### ПИСЬМЕННОЕ ЗАДАНИЕ 1
Обновите часть записей, которая открывается строкой с «Click the Sticky keys keyboard icon» и заканчивается строкой с «tap(36, 59)». В ней замените «Sticky keys» на «Filter keys», всё остальное сохраните без изменений и приведите только эту часть.

### СТРАНИЦА
▬▬▬
Смерть в стихах Б. Окуджавы всегда кричаще противоестественна.

Он, фронтовик, сумел сохранить в себе убежденность, что все хорошее должно жить вечно.

Он так и пишет в стихотворении о погибшем на войне Леньке Королеве:

все мне чудится, что вот за ближайшим поворотом

Короля повстречаю опять.

Потому что на войне, хоть и правда стреляют,

не для Леньки сырая земля.

Потому что (виноват), но я Москвы не представляю

без такого, как он, короля.

(Есенинская строфа, начинающаяся словами «чтоб за все за грехи мои тяжкие…», которую Ст. Куняев приводит в своей статье, хороша, что и говорить. Но она написана человеком другой судьбы, другого мироощущения, другого жизненного и душевного опыта. Иначе говоря, другим поэтом.

Поэтом-классиком? Ну и что из этого? Разве современный поэт обязан выражать чужие, добытые чужим опытом, а не свои собственные представления о мире? К чему уподоблять цитаты из классиков неким мировым стандартам? Ведь это значит заведомо обеднять поэзию.)

Много печального в стихах Б. Окуджавы. Так много, что нужно было, очевидно, и впрямь обладать жизнелюбивой, темпераментной, эмоциональной натурой, чтобы не стать трагическим поэтом.

Булат Окуджава не стал трагическим поэтом. Это ведь, в конце концов, о себе написано:

Был король, как король, всемогущ. И если другу

станет худо и вообще не повезет,

он протянет ему свою царственную руку,

свою верную руку, и спасет.

 

О себе. И вот эти строки не о Москве только, – поэт прямо говорит об этом:

Ах, этот город, он такой, похожий на меня…

Похожий по характеру, по темпераменту, по высокому и честному отношению к жизни:

Мой город носит высший чин и звание Москвы,

Но он навстречу всем гостям всегда выходит сам.

 

Сравните с этим царственную и верную руку помощи попавшему в беду человеку, и вы поймете, что ответственные и значительные слова, формулирующие главную схожесть, звучат без всякой фальши:

То грустен он, то весел он, но он всегда высок…

Этим в мире поэзии Б, Окуджавы на лирического героя похожи все города:

О, вовсе не ради парада, не ради награды,

а просто для нас,

выходящих с зарей из ворот,

гремят барабаны гранита,

кларнеты ограды

свистят менуэты…

И улица Росси поет!

 («Ленинградская музыка»)

 

И долго, как над нардами сутулясь,

он будет сам,

пока ему с руки,

распутывать хитросплетенья улиц

и душных переулков узелки.

И вот тогда (сто раз увидев это)

о, может быть, и сам я стану вновь

сентиментален,

как его рассветы,

и откровенен,

как его любовь.

 («Тбилиси»)
▬▬▬
(Записанные данные)
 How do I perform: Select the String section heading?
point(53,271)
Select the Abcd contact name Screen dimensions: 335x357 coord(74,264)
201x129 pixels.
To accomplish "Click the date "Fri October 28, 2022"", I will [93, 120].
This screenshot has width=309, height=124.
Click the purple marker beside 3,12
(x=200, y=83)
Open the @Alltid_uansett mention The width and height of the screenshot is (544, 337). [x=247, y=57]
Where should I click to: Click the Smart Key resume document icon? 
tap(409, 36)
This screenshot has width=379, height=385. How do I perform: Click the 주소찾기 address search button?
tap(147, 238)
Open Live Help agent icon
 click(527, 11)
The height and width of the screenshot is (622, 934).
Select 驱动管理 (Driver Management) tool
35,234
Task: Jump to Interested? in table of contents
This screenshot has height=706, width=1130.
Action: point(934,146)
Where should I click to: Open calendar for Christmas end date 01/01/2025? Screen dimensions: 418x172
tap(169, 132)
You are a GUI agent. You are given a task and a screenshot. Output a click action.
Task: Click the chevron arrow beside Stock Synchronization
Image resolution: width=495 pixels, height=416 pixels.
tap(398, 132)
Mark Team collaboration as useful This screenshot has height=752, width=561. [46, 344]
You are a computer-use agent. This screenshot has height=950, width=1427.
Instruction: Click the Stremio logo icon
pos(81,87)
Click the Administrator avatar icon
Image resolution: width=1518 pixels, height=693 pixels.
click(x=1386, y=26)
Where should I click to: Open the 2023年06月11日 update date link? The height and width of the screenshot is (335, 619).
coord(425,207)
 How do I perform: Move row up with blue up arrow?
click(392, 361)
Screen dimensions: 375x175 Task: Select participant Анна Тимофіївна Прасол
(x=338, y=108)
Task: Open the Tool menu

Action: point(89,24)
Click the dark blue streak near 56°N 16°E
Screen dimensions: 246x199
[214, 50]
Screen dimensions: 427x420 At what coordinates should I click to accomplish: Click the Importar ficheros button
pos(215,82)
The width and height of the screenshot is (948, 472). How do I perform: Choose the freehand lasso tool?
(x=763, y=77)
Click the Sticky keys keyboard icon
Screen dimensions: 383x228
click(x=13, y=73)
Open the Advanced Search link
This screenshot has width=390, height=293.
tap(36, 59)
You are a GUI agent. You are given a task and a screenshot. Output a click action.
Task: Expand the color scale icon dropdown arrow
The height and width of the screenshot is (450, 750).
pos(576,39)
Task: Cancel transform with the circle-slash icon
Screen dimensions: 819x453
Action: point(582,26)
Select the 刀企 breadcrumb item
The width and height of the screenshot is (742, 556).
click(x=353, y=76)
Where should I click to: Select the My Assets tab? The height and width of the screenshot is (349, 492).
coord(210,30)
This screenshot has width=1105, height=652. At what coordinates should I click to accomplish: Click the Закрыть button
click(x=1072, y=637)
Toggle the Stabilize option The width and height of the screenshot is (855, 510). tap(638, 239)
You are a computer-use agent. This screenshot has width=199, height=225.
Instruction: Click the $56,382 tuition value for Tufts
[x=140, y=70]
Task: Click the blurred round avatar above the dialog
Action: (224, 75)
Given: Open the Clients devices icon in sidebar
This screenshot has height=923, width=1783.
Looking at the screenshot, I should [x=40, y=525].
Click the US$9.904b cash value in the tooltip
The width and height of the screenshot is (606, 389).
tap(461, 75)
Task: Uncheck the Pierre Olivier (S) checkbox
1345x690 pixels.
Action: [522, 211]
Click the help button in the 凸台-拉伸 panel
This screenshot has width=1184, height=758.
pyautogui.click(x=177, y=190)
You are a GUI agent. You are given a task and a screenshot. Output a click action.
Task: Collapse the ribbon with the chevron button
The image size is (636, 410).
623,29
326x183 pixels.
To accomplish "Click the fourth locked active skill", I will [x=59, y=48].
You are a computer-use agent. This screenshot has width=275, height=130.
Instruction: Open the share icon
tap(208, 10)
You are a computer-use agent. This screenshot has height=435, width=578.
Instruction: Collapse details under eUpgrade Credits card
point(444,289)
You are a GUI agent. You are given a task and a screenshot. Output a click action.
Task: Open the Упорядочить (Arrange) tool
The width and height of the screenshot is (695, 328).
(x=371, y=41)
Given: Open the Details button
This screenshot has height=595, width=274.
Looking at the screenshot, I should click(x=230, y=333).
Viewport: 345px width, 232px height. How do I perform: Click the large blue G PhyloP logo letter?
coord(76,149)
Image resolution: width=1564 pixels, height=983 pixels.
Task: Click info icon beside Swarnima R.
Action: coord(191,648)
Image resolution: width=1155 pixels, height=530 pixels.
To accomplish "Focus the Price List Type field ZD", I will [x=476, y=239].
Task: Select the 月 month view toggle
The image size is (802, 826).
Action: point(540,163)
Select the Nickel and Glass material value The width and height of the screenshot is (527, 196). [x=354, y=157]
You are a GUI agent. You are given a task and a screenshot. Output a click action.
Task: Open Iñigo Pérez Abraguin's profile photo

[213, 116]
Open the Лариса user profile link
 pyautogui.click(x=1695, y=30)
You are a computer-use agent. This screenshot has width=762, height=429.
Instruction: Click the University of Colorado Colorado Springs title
▬▬▬
### ПИСЬМЕННОЕ ЗАДАНИЕ 2
Перескажите короче абзац статьи, который начинается словами «Есенинская строфа», сохранив его главные факты.

### ПРАВИЛЬНЫЙ ОТВЕТ 1
Click the Filter keys keyboard icon
Screen dimensions: 383x228
click(x=13, y=73)
Open the Advanced Search link
This screenshot has width=390, height=293.
tap(36, 59)

### ПРАВИЛЬНЫЙ ОТВЕТ 2
Ст. Куняев приводит в своей статье есенинскую строфу «чтоб за все за грехи мои тяжкие…». Она хороша, но её написал человек другой судьбы, другого мироощущения, другого жизненного и душевного опыта, то есть другой поэт.